EXERCISE TASKS:
- 1) Translate into French the following sentence from the summary of cortisol response in schizophrenia below: "Results show that baseline cortisol and cardiac measures are similar in both groups, while the acute stress reaction is smaller in patients and discriminates between the two groups."
- 2) Reproduce the passage of the cortisol and schizophrenia summary below, starting at "Cortisol response to" and ending at "schizophrenia is discussed.".

Cortisol response to a psychosocial stressor in schizophrenia: Blunted, delayed, or normal
Psychoneuroendocrinology, 05/18/2009
Exclusive author commentary
King S et al. - Despite demonstrable effects of the stressor on cardiac measures, schizophrenia patients tend to have smaller acute cortisol reaction to psychosocial stress. The significance of this conclusion for vulnerability-stress models of schizophrenia is discussed.
S. King & K. Brenenr (07/08/2009) comments:
This article aimed to determine to what extent stress reactivity can distinguish between schizophrenia patients and non clinical participants (who may present some psychotic symptoms) when the severity of psychotic symptoms, the type of personality and body mass index are controlled for. Results show that baseline cortisol and cardiac measures are similar in both groups, while the acute stress reaction is smaller in patients and discriminates between the two groups. This article highlights the importance of using more than one physiological measure when studying reactive cortisol, as different measures might not necessarily correlate. Also, most studies on cortisol reaction in schizophrenia don’t control for important variables, such as symptom presentation in both groups, but the present article does, making its results more robust. Finally, the acute cortisol reaction to stress can be conceptualized as a marker of a threshold in the vulnerability stress model, allowing us to distinguish between clinical and non clinical individuals on the continuum of the psychosis.

COLLECTED MATERIAL:
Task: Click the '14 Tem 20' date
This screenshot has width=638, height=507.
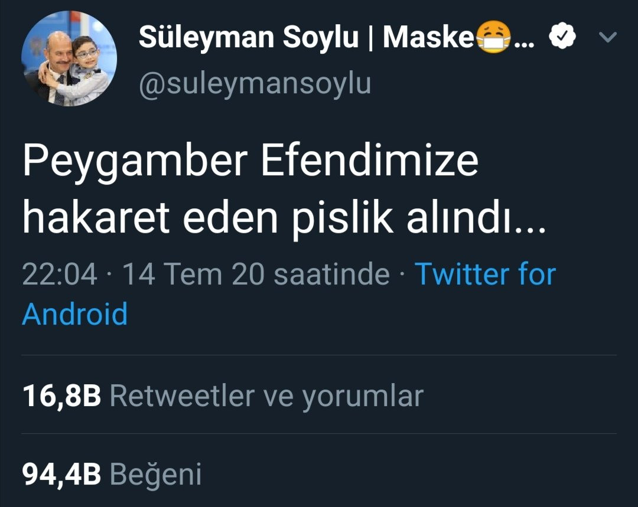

OUTPUTS BY TASK:
- 1) Les résultats montrent que le cortisol de base et les mesures cardiaques sont similaires dans les deux groupes, tandis que la réaction aiguë au stress est plus faible chez les patients et permet de distinguer les deux groupes.

- 2)
Cortisol response to a psychosocial stressor in schizophrenia: Blunted, delayed, or normal
Psychoneuroendocrinology, 05/18/2009
Exclusive author commentary
King S et al. - Despite demonstrable effects of the stressor on cardiac measures, schizophrenia patients tend to have smaller acute cortisol reaction to psychosocial stress. The significance of this conclusion for vulnerability-stress models of schizophrenia is discussed.